Nonfiction authors should always be circumspect in their writings to ensure clarity of thought and firm grounding in the facts. Perhaps I wasn't clear enough in my article. To rectify matters, allow me to go point by point through Powell's commentary:
Dear Friend of GATA and Gold:
In [a recent] commentary, Brad Zigler, managing editor of the Hard Assets Investor Internet site, has done GATA the service of taking us seriously enough to answer us specifically in some respects. Zigler's commentary is headlined "Gold Manipulation Redux."
Zigler seems to accept that central banks intervene in the gold market, openly and surreptitiously. He seems interested mainly in asserting the integrity of the futures markets.
Counterpoint: Why, yes, I do accept the fact that central banks intervene in the gold market. In addition to outright sales, banks lease gold. That's precisely what I meant when I said:
"Central banks have, indeed, leased gold in the past and they're likely to continue leasing as a tool to manage their currencies. That, like it or not, is a central bank's mandate: to deploy its reserves - of foreign exchange and metal - to tweak and fiddle with the value of the legal tender."
Powell, however, misconstrues my acknowledgment of central bank lease activity as blanket acceptance of surreptitious machinations in the gold market. I've uttered no such tolerance in my writings.
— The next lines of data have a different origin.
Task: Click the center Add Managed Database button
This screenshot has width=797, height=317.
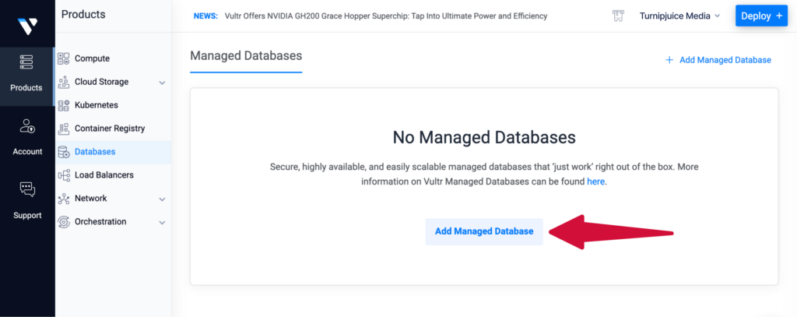Action: pos(483,231)
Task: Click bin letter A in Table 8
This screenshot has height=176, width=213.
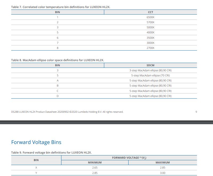Action: coord(57,80)
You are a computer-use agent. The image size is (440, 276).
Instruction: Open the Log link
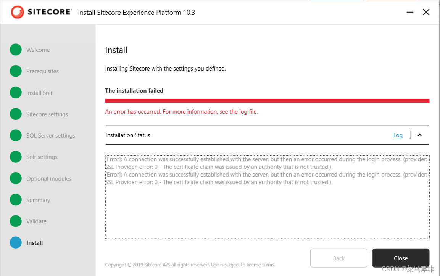pos(398,135)
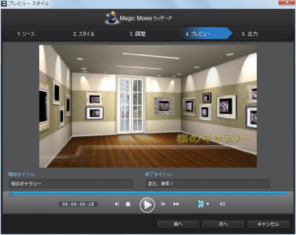Click the playback seek slider handle

pyautogui.click(x=11, y=194)
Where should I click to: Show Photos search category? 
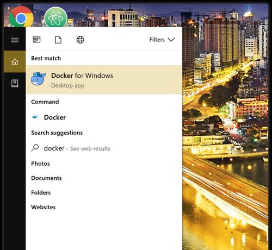pos(40,164)
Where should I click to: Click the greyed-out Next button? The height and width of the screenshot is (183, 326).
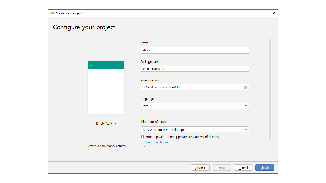click(x=222, y=168)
He [Zigler] writes that since gold has been rising for quite a while now, any gold price suppression scheme could not be working. GATA argues that the scheme indeed is working by substantially slowing gold's rise.
Counterpoint: Among the elements required to establish manipulation under the Commodity Exchange Act is a showing that an artificial price was created by the alleged manipulator.
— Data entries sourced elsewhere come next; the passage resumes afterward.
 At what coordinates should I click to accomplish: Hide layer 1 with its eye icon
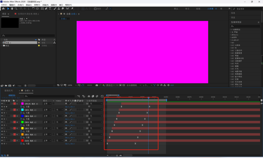point(2,104)
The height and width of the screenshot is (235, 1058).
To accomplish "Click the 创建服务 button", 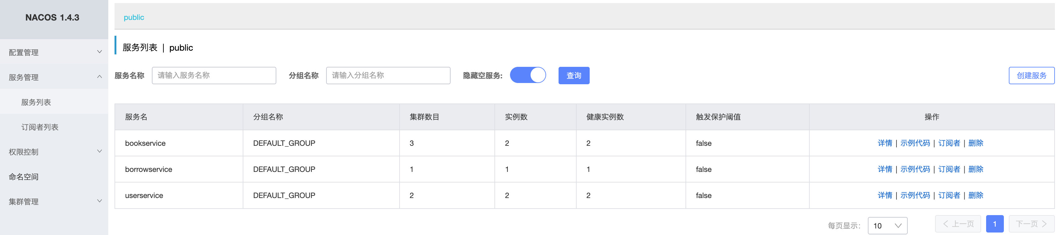I will pos(1031,75).
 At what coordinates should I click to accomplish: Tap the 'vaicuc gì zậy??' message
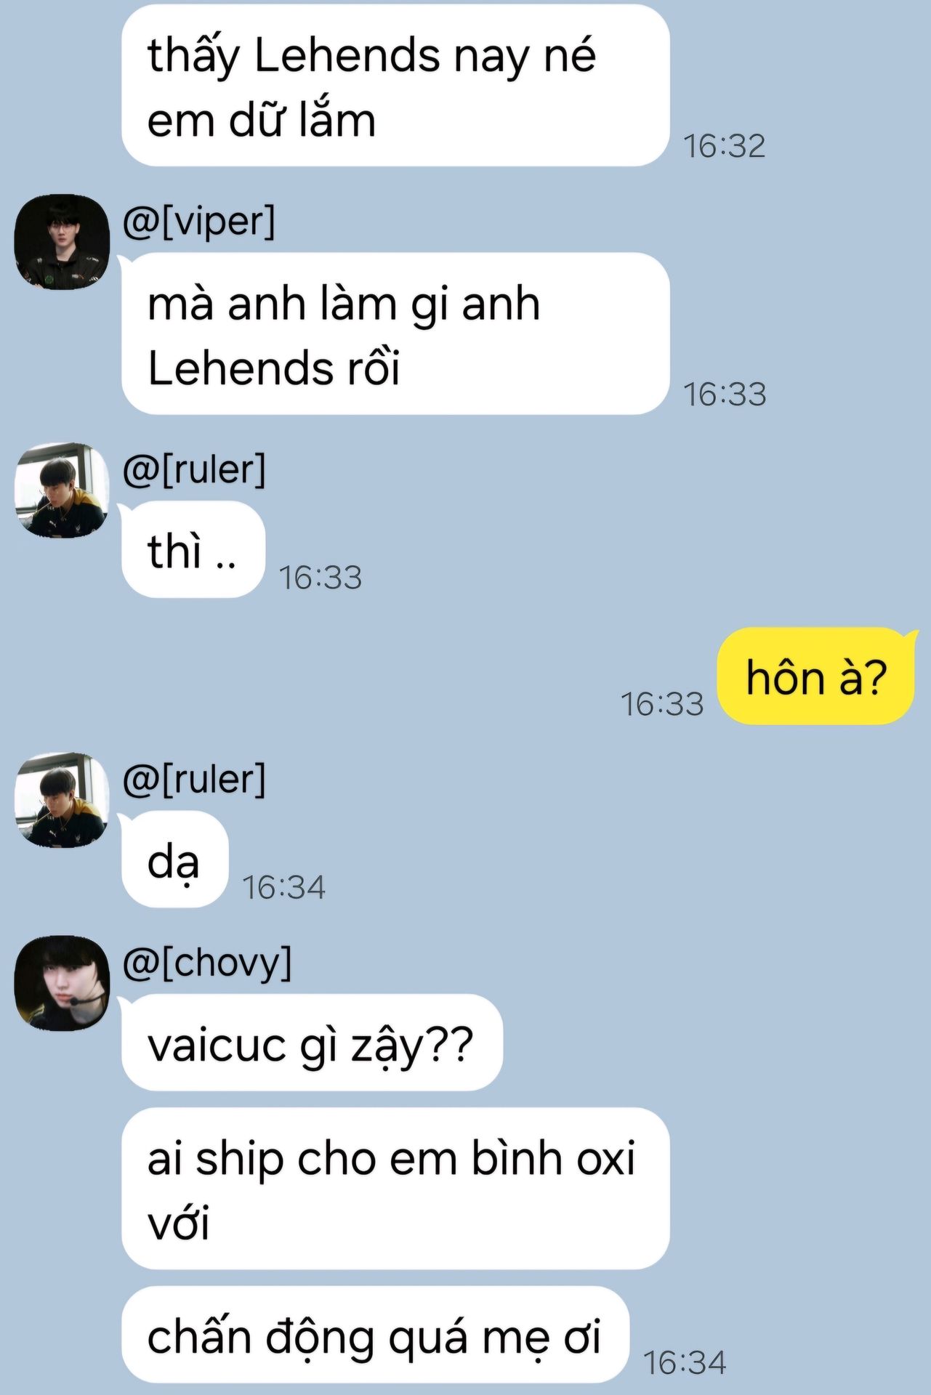[x=312, y=1043]
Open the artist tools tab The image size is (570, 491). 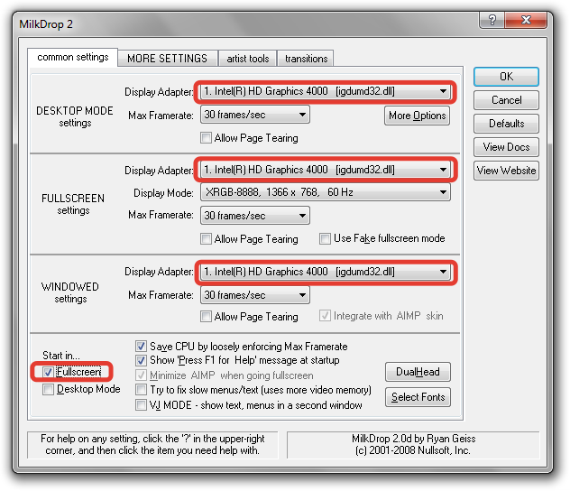tap(247, 59)
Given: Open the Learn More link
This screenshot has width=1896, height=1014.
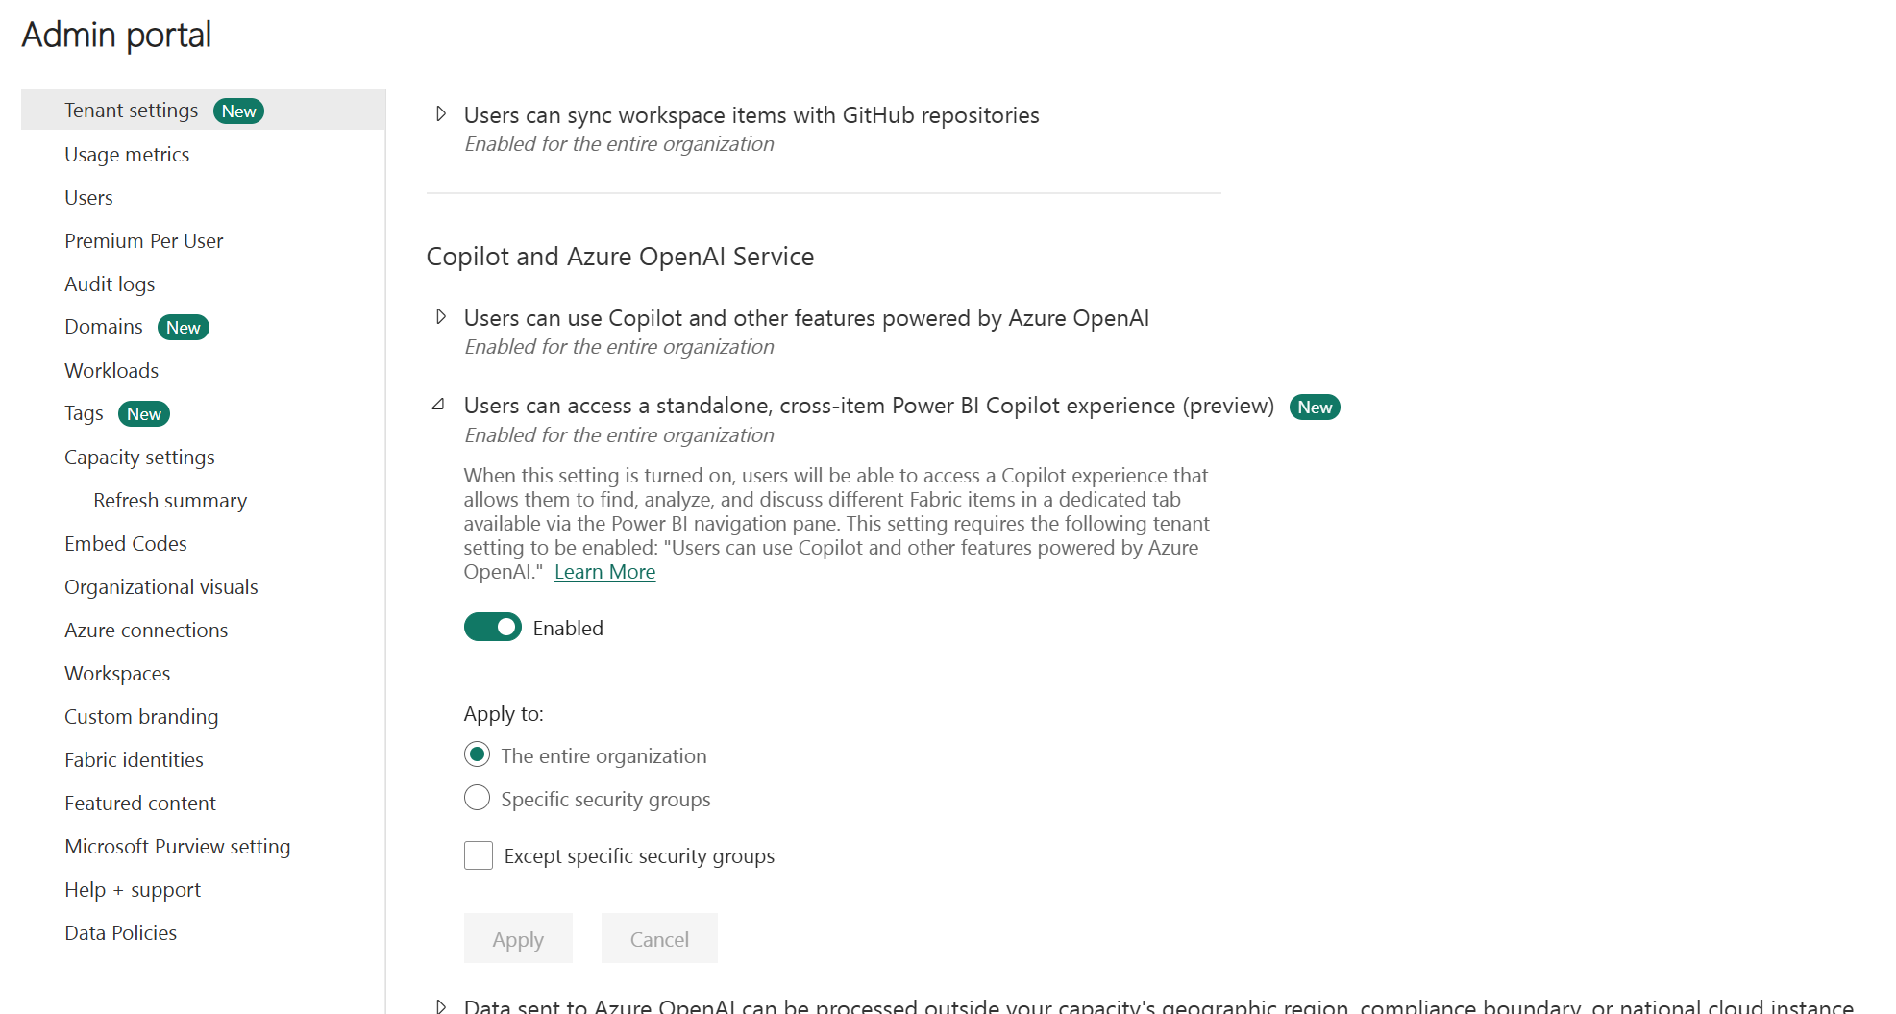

To posit an artificial price, a natural or unmanipulated price must necessarily be known. That triggers this question: "What would the current price of metal be if the alleged manipulation hadn't occurred? To what degree has the price supposedly been changed by bank action?"
I traced the history of the standardized basis of London cash gold and COMEX futures (the alleged venue for the manipulation) and found no appreciable skew in gold prices while bank short interest was growing. Where's the evidence, then, of a "slowing in gold's rise?"
Zigler acknowledges that a few U.S. banks have hugely disproportionate short positions in the futures markets in gold and silver but he does not consider these positions manipulative.
Counterpoint: That's right. Lopsided though these short positions may be in relation to the banks' long futures positions, so too is the metals exposure undertaken by the banks through swaps. That's reflected in the regulatory call reports. The long exposure in these derivatives necessitates short futures hedges to mitigate market risk.